Journaling: Writing in New Territory
“Laugh at yourself, but don’t ever aim your doubt at yourself. Be bold. When you embark for strange places, don’t leave any of yourself safely on shore. Have the nerve to go into unexplored territory,” advised Alan Alda. Every first year college student is in new territory, and the process of journaling is a journey of discovery. Through journal-writing, students will both explore their new surroundings as well as arrive at new places because of the mental mapping they embarked upon through this writing process. The daily writing assignments are designed for students to examine and experience their own unique world in ways that bring new insight into their lives and build connections through their examinations of culture, interest, ideology, and community. In addition to keeping their own journals, students will read excerpts of other diarists/journal-keepers’ work.

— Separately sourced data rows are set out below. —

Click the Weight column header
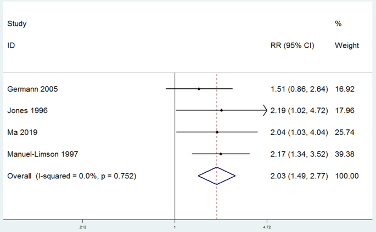 pyautogui.click(x=347, y=46)
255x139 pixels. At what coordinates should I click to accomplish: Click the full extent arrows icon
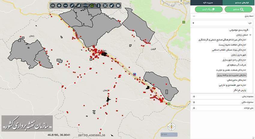click(x=105, y=5)
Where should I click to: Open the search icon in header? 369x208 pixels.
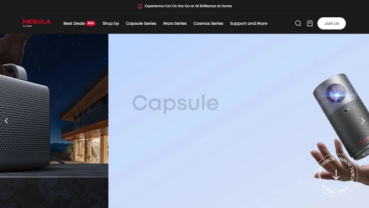[298, 23]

Visual Display of Quantitative Reasoning – Beautiful Evidence
"The commonality between science and art is in trying to see profoundly - to develop strategies of seeing and showing." Edward Tufte
The course explores classical visual displays of quantitative information, and introduces the foundational skills to create them. We will examine how powerful displays can tell a vast story in a single image. Students will create visual displays of quantitative information in Microsoft Excel and the R statistical computing language. This course is a contemporary review of the classical work of the same name by Edward Tufte. The course is open to students in all majors.
A Call To Action
“What moves us beyond mere personal survival, beyond carving out a comfortable private existence, to broader, more enduring visions of a better world?” Paul Loeb
This course will address this question and will examine major movements of social action from the peace movement to the civil rights movement, and offer tools to “activate your citizenship”. Students will learn about social issues, social activists, local community organizations and initiatives, and discover ways to make change in a community. Through readings, a myriad of speakers, movies, concerts, theatrical performances, and other events outside of the traditional classroom environment, students will be exposed to local, national and international change agents working for peace, justice, and the health of the planet. In addition, students will be participating in a service learning project learn within in a community setting, for example, a river clean-up, serving at the Vermont Food Bank, or connecting with a local school. Students who choose this FYS will also be enrolled in Introduction to Psychology.